> **AIM OF THE EXERCISE**
Print every line of the listing below word for word, leaving out the pictures.

Rows showing where targets appear:
§ §

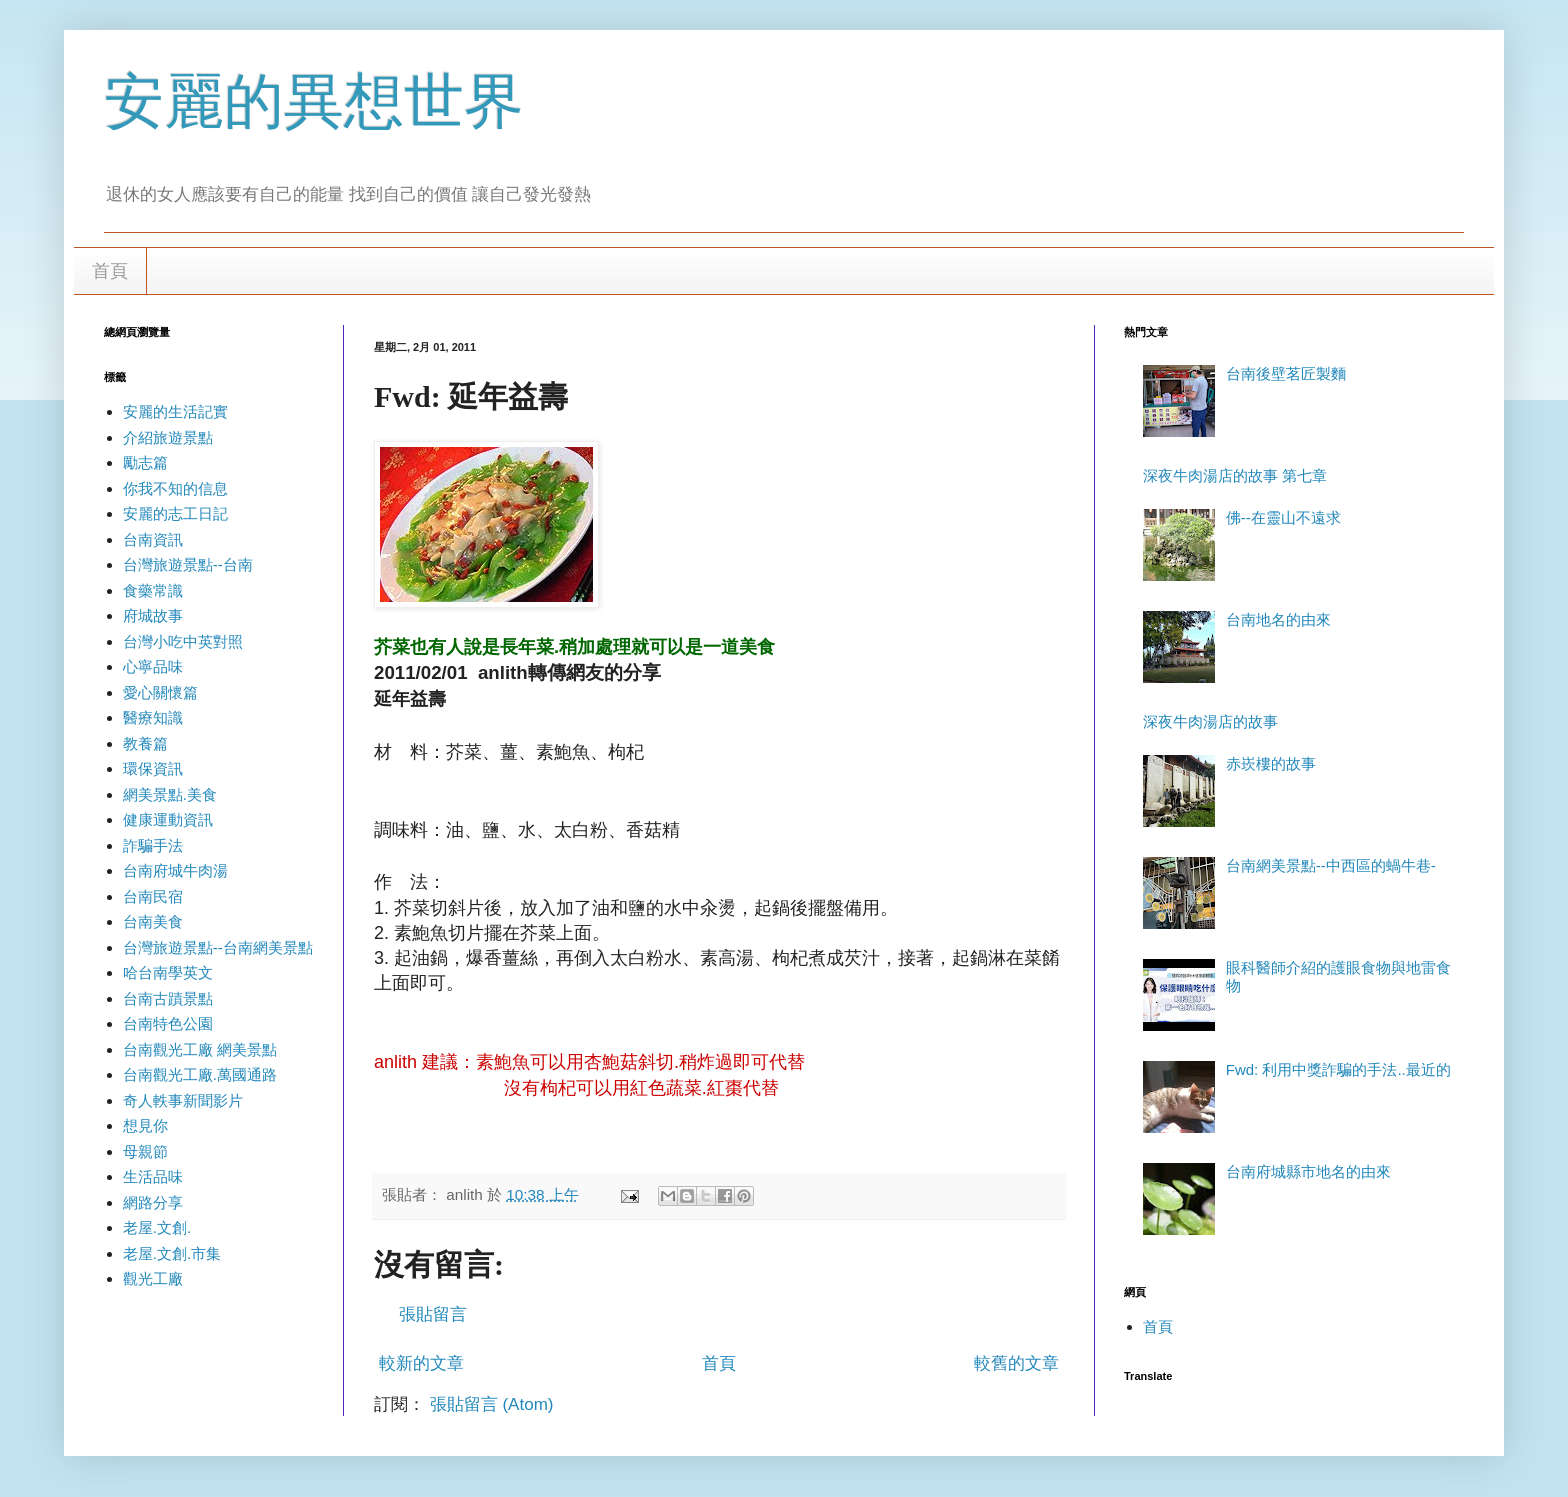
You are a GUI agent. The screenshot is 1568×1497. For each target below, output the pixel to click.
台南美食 (153, 921)
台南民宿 (153, 896)
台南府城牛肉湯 (175, 870)
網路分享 (153, 1202)
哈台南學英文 (168, 972)
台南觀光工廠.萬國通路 (200, 1074)
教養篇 (145, 743)
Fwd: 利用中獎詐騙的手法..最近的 (1338, 1069)
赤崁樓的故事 (1271, 763)
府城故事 (153, 615)
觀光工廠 (153, 1278)
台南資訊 (153, 539)
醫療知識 (153, 717)
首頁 (110, 271)
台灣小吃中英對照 (183, 641)
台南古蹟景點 (168, 998)
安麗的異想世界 (314, 101)
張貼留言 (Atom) (492, 1404)
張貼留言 (433, 1314)
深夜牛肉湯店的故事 (1210, 721)
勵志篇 (145, 462)
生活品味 (153, 1176)
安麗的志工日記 (175, 513)
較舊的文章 (1016, 1363)
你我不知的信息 (175, 488)
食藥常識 (153, 590)
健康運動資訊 (168, 819)
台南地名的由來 (1278, 619)
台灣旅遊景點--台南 (188, 564)
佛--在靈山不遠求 (1283, 517)
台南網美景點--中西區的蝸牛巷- (1331, 865)
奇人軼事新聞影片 (183, 1100)
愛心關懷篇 (160, 692)
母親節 (145, 1151)
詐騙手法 (153, 845)
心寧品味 (153, 666)
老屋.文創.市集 (172, 1253)
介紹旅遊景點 (168, 437)
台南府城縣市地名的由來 (1308, 1171)
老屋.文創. (157, 1227)
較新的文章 (421, 1363)
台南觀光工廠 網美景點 (200, 1049)
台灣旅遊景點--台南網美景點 (218, 947)
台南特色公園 (168, 1023)
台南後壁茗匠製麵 (1286, 373)
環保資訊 (153, 768)
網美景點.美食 (170, 794)
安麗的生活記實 (175, 411)
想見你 (145, 1125)
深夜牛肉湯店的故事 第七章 (1235, 475)
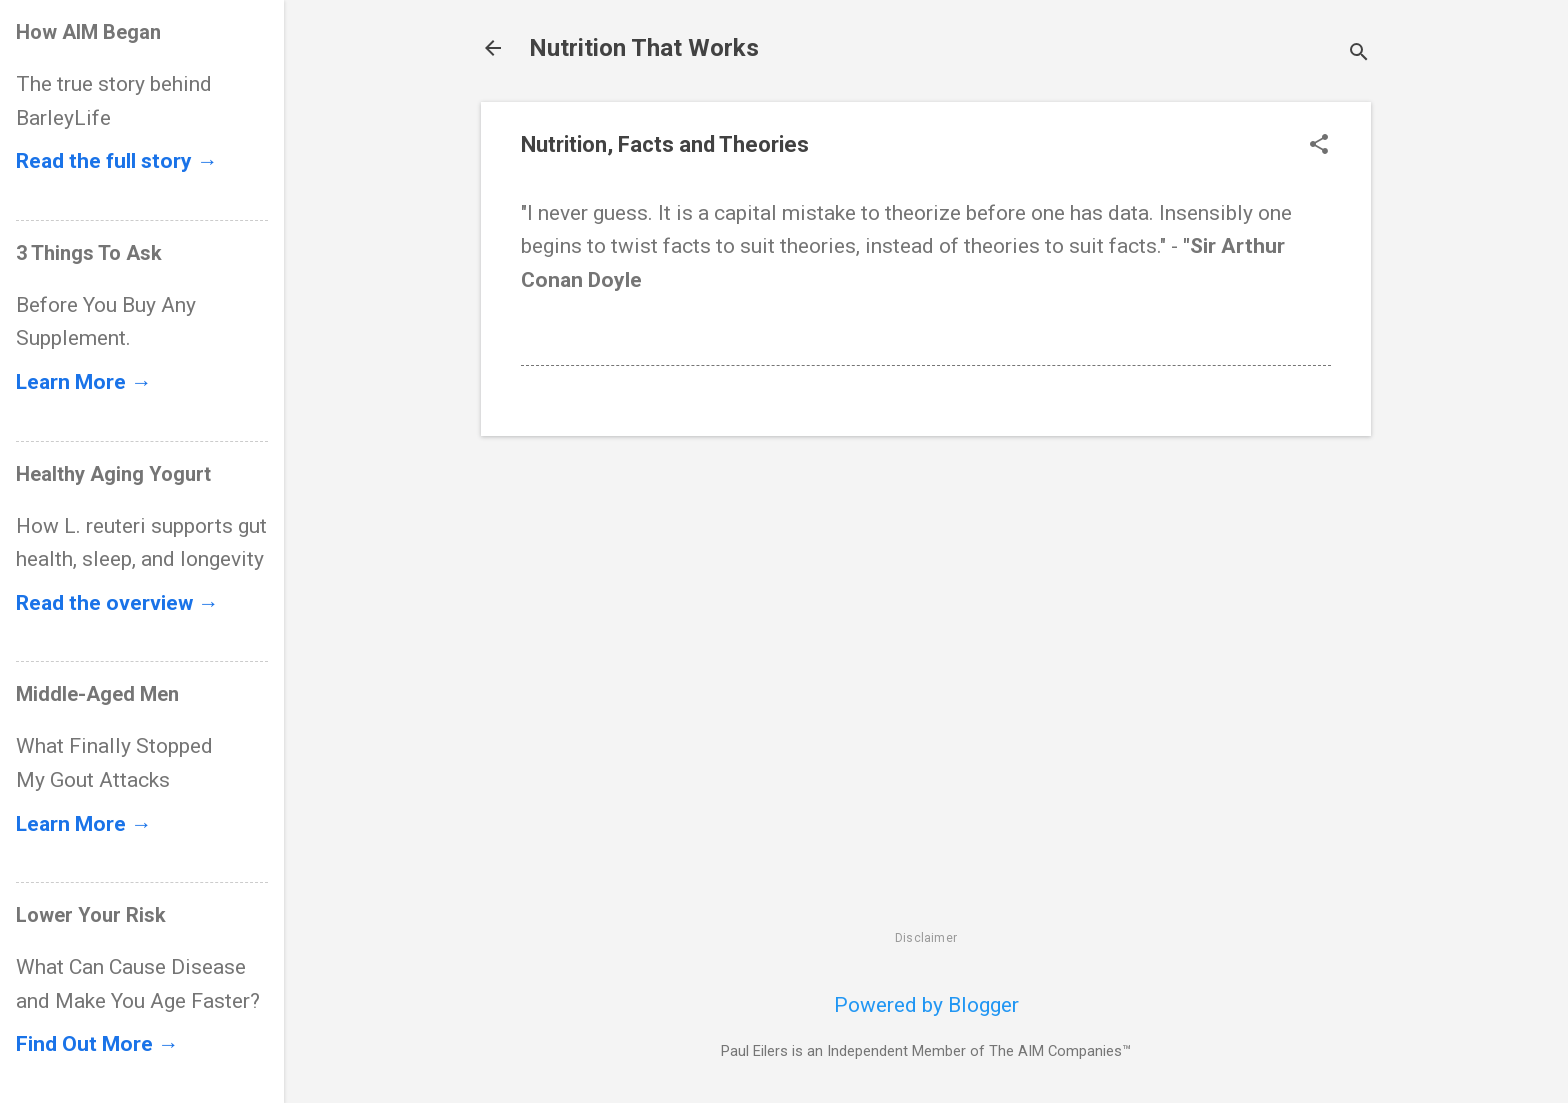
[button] (1319, 146)
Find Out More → (97, 1044)
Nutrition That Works (644, 48)
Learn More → (84, 382)
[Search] (1359, 54)
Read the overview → (117, 603)
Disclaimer (926, 938)
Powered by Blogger (926, 1005)
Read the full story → (117, 161)
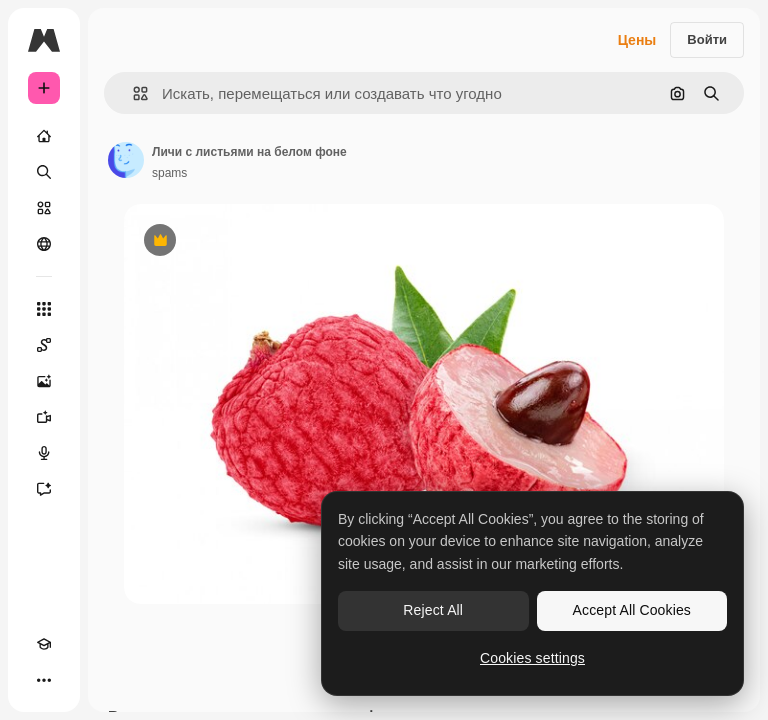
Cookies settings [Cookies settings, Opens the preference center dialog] (532, 658)
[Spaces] (44, 345)
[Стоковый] (44, 208)
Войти (707, 39)
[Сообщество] (44, 244)
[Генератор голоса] (44, 453)
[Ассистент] (44, 489)
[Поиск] (44, 172)
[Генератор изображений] (44, 381)
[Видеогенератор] (44, 417)
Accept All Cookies (632, 610)
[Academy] (44, 644)
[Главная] (44, 136)
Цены (637, 40)
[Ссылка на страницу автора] (126, 160)
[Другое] (44, 680)
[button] (132, 93)
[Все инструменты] (44, 309)
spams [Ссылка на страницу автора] (169, 173)
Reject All (433, 610)
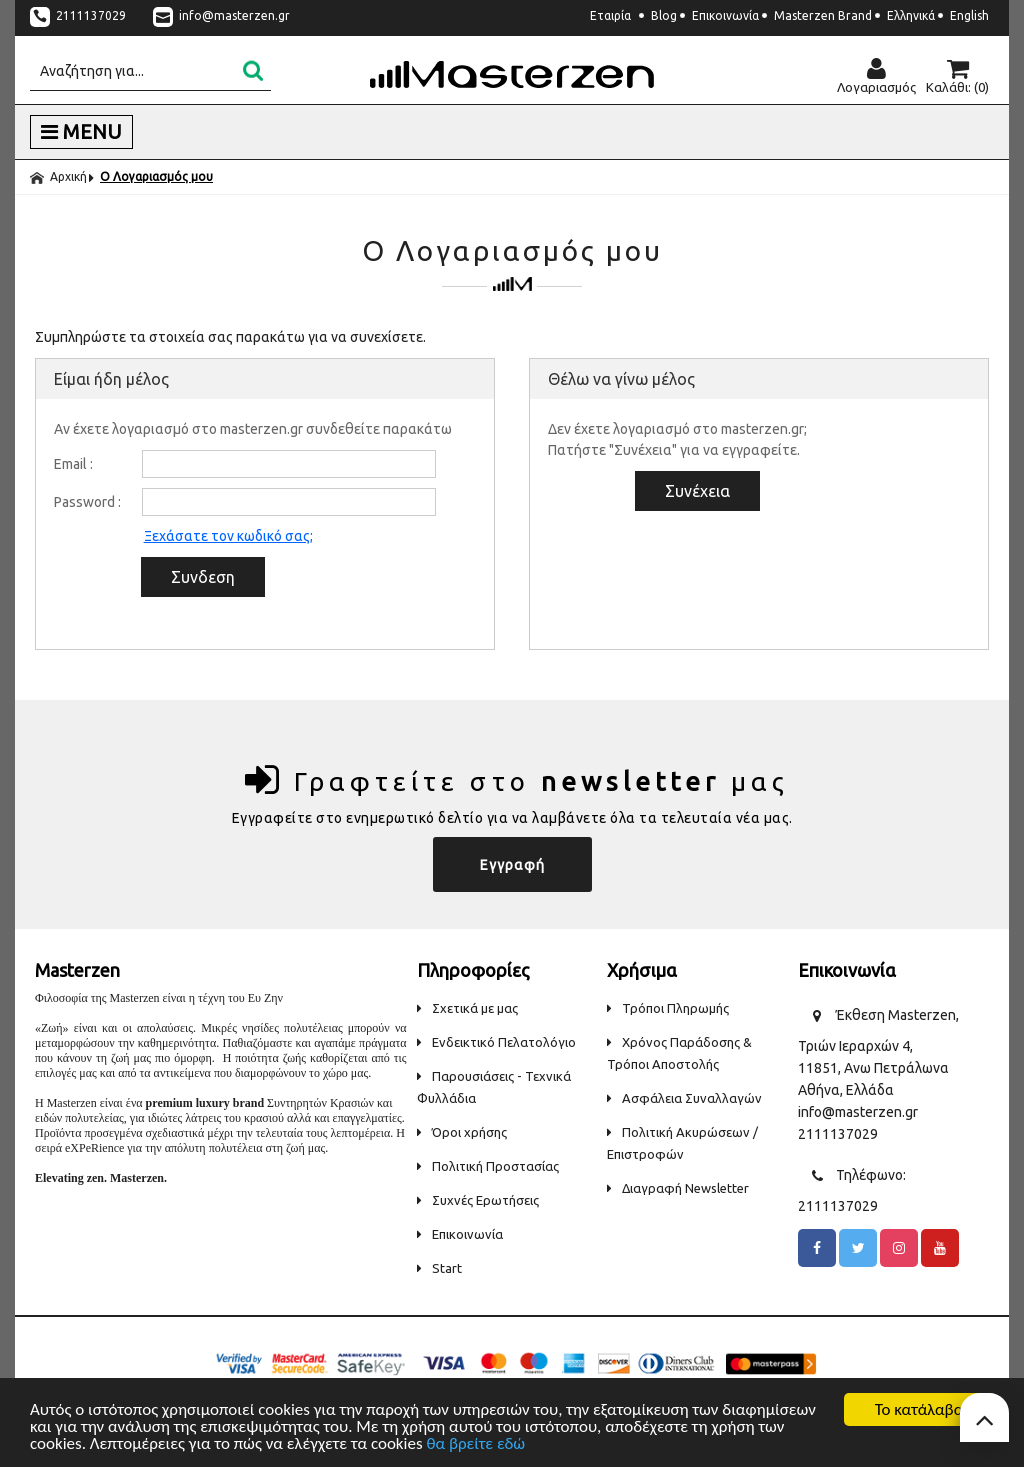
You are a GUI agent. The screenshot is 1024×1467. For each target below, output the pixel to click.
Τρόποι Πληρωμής (668, 1008)
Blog (664, 15)
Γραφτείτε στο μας (517, 780)
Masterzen (511, 74)
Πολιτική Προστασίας (488, 1166)
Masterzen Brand (823, 15)
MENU (81, 132)
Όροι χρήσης (462, 1132)
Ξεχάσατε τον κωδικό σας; (228, 536)
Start (439, 1268)
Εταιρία (610, 15)
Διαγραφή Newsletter (678, 1188)
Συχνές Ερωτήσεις (478, 1200)
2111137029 (79, 15)
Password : (87, 502)
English (969, 15)
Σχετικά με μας (467, 1008)
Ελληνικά (911, 15)
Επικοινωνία (725, 15)
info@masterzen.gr (221, 15)
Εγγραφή (512, 865)
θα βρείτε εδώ (475, 1444)
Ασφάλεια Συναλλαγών (684, 1098)
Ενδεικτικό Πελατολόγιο (496, 1042)
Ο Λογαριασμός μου (156, 176)
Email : (73, 464)
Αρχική (58, 177)
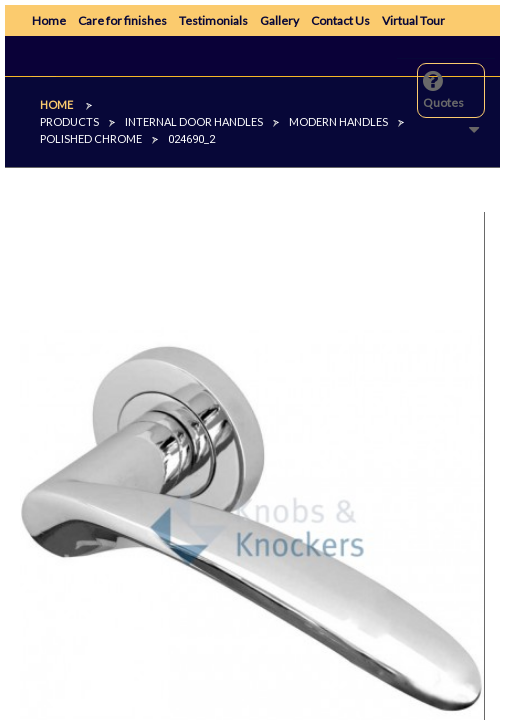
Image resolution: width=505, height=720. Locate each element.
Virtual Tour (413, 20)
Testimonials (213, 20)
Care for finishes (122, 20)
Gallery (279, 20)
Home (49, 20)
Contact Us (340, 20)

§ §

> **PROBLEM SOLUTION**
You are a GUI agent. The screenshot is 1568×1497. For each target below, output the pixel to click.
台南美食 (153, 921)
台南民宿 (153, 896)
台南府城牛肉湯 (175, 870)
網路分享 (153, 1202)
哈台南學英文 (168, 972)
台南觀光工廠.萬國通路 (200, 1074)
教養篇 (145, 743)
Fwd: 利用中獎詐騙的手法..最近的 (1338, 1069)
赤崁樓的故事 (1271, 763)
府城故事 (153, 615)
觀光工廠 (153, 1278)
台南資訊 (153, 539)
醫療知識 (153, 717)
首頁 (110, 271)
台灣小吃中英對照 (183, 641)
台南古蹟景點 (168, 998)
安麗的異想世界 (314, 101)
張貼留言 (Atom) (492, 1404)
張貼留言 (433, 1314)
深夜牛肉湯店的故事 (1210, 721)
勵志篇 (145, 462)
生活品味 (153, 1176)
安麗的志工日記 (175, 513)
較舊的文章 (1016, 1363)
你我不知的信息 (175, 488)
食藥常識 (153, 590)
健康運動資訊 (168, 819)
台南地名的由來 (1278, 619)
台灣旅遊景點--台南 (188, 564)
佛--在靈山不遠求 (1283, 517)
台南網美景點--中西區的蝸牛巷- (1331, 865)
奇人軼事新聞影片 (183, 1100)
愛心關懷篇 (160, 692)
母親節 (145, 1151)
詐騙手法 (153, 845)
心寧品味 (153, 666)
老屋.文創.市集 (172, 1253)
介紹旅遊景點 (168, 437)
台南府城縣市地名的由來 (1308, 1171)
老屋.文創. (157, 1227)
較新的文章 (421, 1363)
台南觀光工廠 網美景點 (200, 1049)
台灣旅遊景點--台南網美景點 (218, 947)
台南特色公園 (168, 1023)
台南後壁茗匠製麵 (1286, 373)
環保資訊 (153, 768)
網美景點.美食 (170, 794)
安麗的生活記實 (175, 411)
想見你 (145, 1125)
深夜牛肉湯店的故事 第七章 (1235, 475)
[button] (1319, 146)
Find Out More → (97, 1044)
Nutrition That Works (644, 48)
Learn More → (84, 382)
[Search] (1359, 54)
Read the overview → (117, 603)
Disclaimer (926, 938)
Powered by Blogger (926, 1005)
Read the full story → (117, 161)
Cookies settings [Cookies settings, Opens the preference center dialog] (532, 658)
[Spaces] (44, 345)
[Стоковый] (44, 208)
Войти (707, 39)
[Сообщество] (44, 244)
[Генератор голоса] (44, 453)
[Ассистент] (44, 489)
[Поиск] (44, 172)
[Генератор изображений] (44, 381)
[Видеогенератор] (44, 417)
Accept All Cookies (632, 610)
[Academy] (44, 644)
[Главная] (44, 136)
Цены (637, 40)
[Ссылка на страницу автора] (126, 160)
[Другое] (44, 680)
[button] (132, 93)
[Все инструменты] (44, 309)
spams [Ссылка на страницу автора] (169, 173)
Reject All (433, 610)
You are a GUI agent. The screenshot is 1024×1467. For each target below, output the pixel to click.
Τρόποι Πληρωμής (668, 1008)
Blog (664, 15)
Γραφτείτε στο μας (517, 780)
Masterzen (511, 74)
Πολιτική Προστασίας (488, 1166)
Masterzen Brand (823, 15)
MENU (81, 132)
Όροι χρήσης (462, 1132)
Ξεχάσατε τον κωδικό σας; (228, 536)
Start (439, 1268)
Εταιρία (610, 15)
Διαγραφή Newsletter (678, 1188)
Συχνές Ερωτήσεις (478, 1200)
2111137029 (79, 15)
Password : (87, 502)
English (969, 15)
Σχετικά με μας (467, 1008)
Ελληνικά (911, 15)
Επικοινωνία (725, 15)
info@masterzen.gr (221, 15)
Εγγραφή (512, 865)
θα βρείτε εδώ (475, 1444)
Ασφάλεια Συναλλαγών (684, 1098)
Ενδεικτικό Πελατολόγιο (496, 1042)
Ο Λογαριασμός μου (156, 176)
Email : (73, 464)
Αρχική (58, 177)
Image resolution: width=505, height=720. Locate each element.
Virtual Tour (413, 20)
Testimonials (213, 20)
Care for finishes (122, 20)
Gallery (279, 20)
Home (49, 20)
Contact Us (340, 20)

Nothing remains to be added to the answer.